The problem of evil and the chimera of normal

Are deformities proof against the existence of a good god? But we’re all deformed.

From my ebook The Endeavor of Life:

How do I account for the deformities in life? I choose to cover myself.

With regard to the defects in people and other living things, there’s no denying that humans live with the burden of severe cognitive or physical limitations that have been with them since birth. Such handicaps, however, are universal – within humankind and throughout all of life. All human beings are mortally dependent on others and greatly deficient in some area of cognitive or physical ability based on the optimal potential within the species. I don’t know about you, but despite all my flaws and limitations, my life is not proof that there’s no God. None of our relative impairments, no matter how well we do or don’t function, are an indicator for the value of our lives, the amount of happiness we can attain or whether or not a God exists to observe.

Judging the condition of individual lives as un-godly assumes that there are objective measures by which to determine what makes life good or what makes life normal. But quality of life is subjective and can be determined only from within each person, not by someone else’s observation. There is no other way to determine happiness except how an individual subjectively scales it from within – not how experts, scholars or people with opinions judge from without. And the fact that some people’s defects are severe and make their lives less normal than others isn’t evidence that no God exists.

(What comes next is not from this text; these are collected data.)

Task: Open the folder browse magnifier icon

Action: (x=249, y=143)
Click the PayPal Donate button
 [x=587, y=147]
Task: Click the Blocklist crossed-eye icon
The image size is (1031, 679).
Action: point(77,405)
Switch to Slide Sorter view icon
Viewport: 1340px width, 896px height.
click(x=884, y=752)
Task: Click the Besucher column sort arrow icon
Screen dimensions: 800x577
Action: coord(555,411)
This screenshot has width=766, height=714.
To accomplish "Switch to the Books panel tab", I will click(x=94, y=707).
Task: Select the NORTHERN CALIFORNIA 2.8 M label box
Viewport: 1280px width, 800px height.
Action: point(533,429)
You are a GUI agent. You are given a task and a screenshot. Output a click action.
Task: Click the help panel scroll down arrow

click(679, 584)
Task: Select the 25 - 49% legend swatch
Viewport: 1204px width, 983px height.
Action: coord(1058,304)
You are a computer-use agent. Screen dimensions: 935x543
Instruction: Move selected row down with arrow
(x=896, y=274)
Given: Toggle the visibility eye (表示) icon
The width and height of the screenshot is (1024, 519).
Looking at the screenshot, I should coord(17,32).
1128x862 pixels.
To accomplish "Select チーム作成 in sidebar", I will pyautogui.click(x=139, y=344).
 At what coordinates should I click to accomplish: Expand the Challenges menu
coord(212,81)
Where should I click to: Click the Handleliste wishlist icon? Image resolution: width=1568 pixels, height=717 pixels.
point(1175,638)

For living things and how they live life, there’s no such thing as normal. There’s not a single normal human being on earth. A normal person has never lived. Find me someone you consider normal, and I’ll find a human context in which that person is strange, deformed and abnormal. If disability is your method of measure, then there are athletes and intellectuals everywhere to whom the rest of us are severely impaired by comparison. Does the dependence of disabled people show proof that no God could possibly exist? That also covers almost everyone – and certainly all small children.

We are right to use medicine to try to improve the lives of others. While there are no absolutes to normal, humans should try to correct the most severe disabilities or deformities. But we should do so with the realization that greater awareness or functionality results in greater burdens, expectations and potential moral culpabilities. Otherwise, a mentally immature life is innocent. A life unaware can’t know of a better life. A physically disabled life is far less potentially harmful to others.

Those who are disabled should be appreciated for the people they are, not what they should or could have been according to the traits of most humans. We should never fail to understand that there is nothing normal about life in the first place. We’re all born of chemical reactions that make us viable through forms and functions that are grotesque in many ways – so grotesque that we cover them up, hide them or dispense of them only in utmost privacy. It is normal to shit and piss from our fleshy privates.

Anything we might consider good, bad, flawed or appropriate in life is judged only with a sort of biological relativism. We judge what’s proper or deformed on the basis of psychological evolution and on social conditioning – not by any standards that can be objectively derived anywhere in the universe. Evolution and conditioning are the only basis with which we decide that something is wrong with a person missing digits and not wrong if he’s missing feathers or antennae. The truth is, life is life, no matter the form of the individual or the length of time each lives. Flaws are abundant throughout life, but there are no mistakes.